##### The data #####

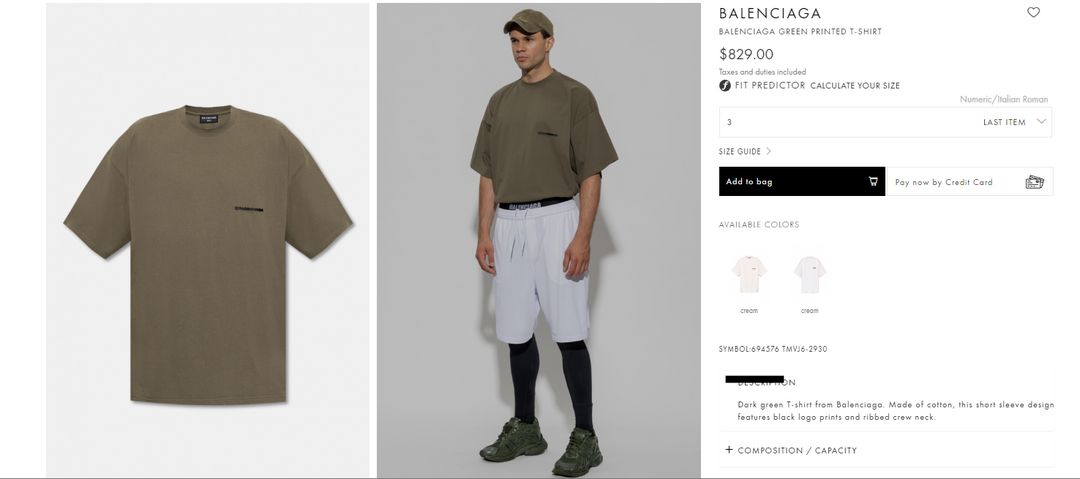Add the green T-shirt to bag
The image size is (1080, 479).
[802, 181]
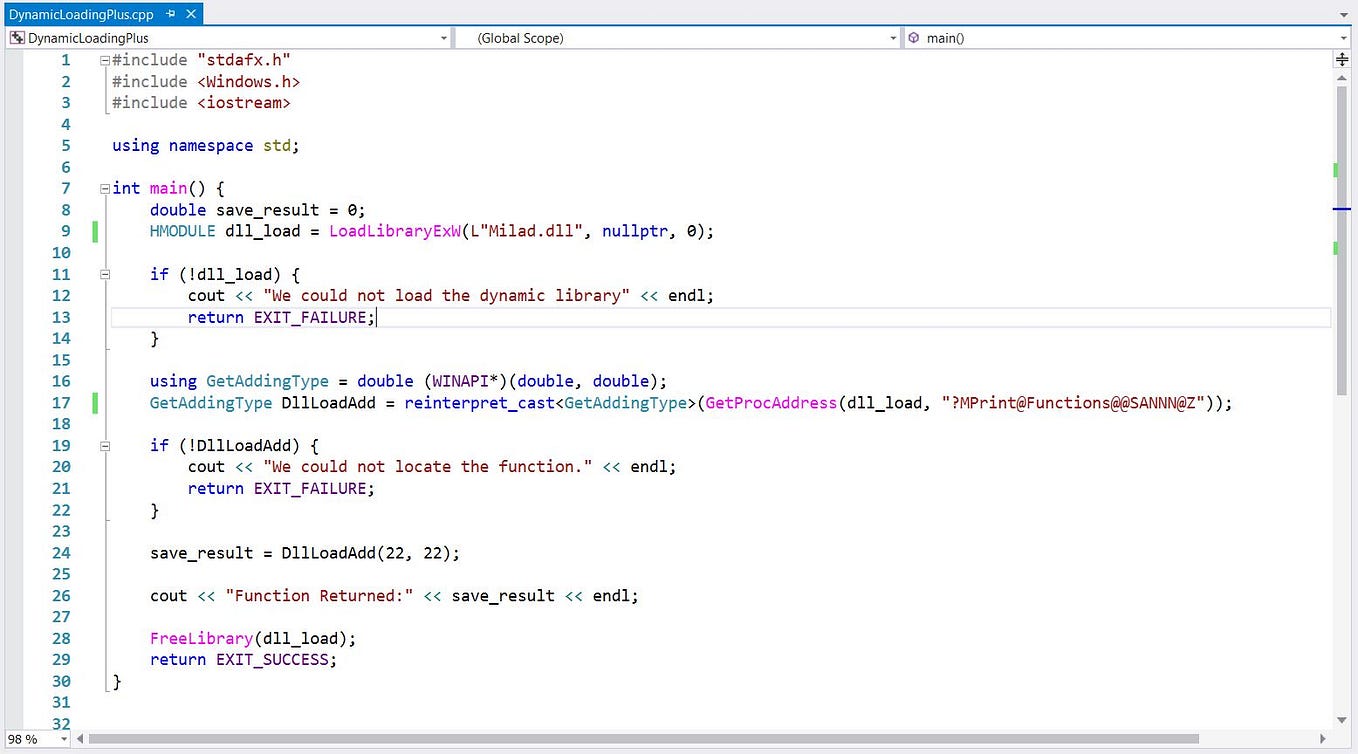Close the DynamicLoadingPlus.cpp tab
This screenshot has width=1358, height=754.
click(x=191, y=14)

#####

Goal:
Reproduce the listing above with "tab" changed to "editor tab" and everything else left as it is. Omit the pictures from your answer.

Result of this task:
Add the green T-shirt to bag
The image size is (1080, 479).
[802, 181]
Close the DynamicLoadingPlus.cpp editor tab
This screenshot has width=1358, height=754.
click(x=191, y=14)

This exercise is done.